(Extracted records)

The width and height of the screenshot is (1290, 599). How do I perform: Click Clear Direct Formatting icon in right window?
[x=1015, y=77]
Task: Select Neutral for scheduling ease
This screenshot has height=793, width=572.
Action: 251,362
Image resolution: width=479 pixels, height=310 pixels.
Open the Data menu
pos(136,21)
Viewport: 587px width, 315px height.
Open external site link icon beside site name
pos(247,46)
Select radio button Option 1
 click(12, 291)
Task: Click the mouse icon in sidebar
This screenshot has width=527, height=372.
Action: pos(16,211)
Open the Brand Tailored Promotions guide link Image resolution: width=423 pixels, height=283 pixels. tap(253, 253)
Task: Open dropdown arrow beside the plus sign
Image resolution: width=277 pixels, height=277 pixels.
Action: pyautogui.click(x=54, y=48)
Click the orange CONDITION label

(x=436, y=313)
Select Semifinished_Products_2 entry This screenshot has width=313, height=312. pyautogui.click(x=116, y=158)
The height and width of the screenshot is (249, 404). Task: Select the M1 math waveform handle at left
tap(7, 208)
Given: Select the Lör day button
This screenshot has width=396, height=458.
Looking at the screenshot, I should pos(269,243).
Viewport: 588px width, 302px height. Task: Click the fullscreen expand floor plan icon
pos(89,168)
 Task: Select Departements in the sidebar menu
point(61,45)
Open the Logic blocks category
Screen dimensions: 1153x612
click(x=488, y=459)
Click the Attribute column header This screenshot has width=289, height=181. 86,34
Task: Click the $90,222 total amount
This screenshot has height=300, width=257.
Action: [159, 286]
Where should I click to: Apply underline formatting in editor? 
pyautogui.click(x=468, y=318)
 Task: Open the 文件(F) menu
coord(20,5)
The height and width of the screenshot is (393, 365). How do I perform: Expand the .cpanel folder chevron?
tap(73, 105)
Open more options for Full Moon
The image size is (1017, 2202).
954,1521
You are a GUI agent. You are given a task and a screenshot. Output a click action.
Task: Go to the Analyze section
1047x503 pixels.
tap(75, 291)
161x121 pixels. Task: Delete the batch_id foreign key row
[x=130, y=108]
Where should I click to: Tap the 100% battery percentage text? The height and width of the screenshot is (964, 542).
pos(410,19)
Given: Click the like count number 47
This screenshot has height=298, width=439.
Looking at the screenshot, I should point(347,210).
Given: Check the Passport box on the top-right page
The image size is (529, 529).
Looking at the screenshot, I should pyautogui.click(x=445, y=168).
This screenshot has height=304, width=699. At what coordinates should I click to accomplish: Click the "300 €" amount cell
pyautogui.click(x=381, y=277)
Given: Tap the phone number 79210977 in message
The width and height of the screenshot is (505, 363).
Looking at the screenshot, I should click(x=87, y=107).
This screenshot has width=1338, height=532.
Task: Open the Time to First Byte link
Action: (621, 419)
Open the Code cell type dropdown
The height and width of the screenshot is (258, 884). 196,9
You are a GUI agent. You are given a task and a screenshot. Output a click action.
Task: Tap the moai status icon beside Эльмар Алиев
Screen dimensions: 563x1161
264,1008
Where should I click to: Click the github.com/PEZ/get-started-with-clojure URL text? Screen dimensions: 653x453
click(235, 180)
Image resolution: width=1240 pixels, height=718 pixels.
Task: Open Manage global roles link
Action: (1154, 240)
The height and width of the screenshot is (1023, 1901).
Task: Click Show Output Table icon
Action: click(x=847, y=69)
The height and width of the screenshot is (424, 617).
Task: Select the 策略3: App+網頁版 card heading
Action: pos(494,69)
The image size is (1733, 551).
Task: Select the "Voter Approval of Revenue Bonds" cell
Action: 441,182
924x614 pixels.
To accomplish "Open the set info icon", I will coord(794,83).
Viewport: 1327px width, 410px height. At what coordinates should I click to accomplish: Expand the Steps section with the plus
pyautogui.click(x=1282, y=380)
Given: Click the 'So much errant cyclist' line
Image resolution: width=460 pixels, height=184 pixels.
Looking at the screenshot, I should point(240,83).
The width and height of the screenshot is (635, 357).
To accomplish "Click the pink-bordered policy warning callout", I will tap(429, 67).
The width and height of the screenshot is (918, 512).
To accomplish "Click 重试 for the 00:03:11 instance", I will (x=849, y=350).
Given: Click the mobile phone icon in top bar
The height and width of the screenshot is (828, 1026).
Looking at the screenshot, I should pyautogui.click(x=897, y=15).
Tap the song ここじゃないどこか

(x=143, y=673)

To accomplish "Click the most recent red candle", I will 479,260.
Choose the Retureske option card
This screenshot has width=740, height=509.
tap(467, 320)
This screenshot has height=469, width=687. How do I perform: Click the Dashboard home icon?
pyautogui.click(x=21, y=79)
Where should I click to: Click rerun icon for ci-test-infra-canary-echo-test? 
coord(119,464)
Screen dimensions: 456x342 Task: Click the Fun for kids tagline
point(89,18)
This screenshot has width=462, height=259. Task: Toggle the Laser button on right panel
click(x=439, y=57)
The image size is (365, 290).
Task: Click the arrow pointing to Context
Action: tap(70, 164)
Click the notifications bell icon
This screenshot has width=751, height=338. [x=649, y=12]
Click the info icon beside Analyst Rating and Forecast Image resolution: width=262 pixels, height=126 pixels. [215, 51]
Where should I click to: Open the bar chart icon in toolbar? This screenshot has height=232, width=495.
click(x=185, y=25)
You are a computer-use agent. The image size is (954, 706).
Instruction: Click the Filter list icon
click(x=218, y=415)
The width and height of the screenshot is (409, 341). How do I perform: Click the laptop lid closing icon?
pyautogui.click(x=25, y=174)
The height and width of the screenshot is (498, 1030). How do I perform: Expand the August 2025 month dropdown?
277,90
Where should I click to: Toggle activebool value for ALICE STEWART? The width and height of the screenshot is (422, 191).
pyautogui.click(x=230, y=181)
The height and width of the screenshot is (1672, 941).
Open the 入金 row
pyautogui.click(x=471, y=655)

# YOUR TASK
Filter the records above for "phone" and copy every matching line.

# EXERCISE ANSWER
Given: Tap the phone number 79210977 in message
Given: Click the mobile phone icon in top bar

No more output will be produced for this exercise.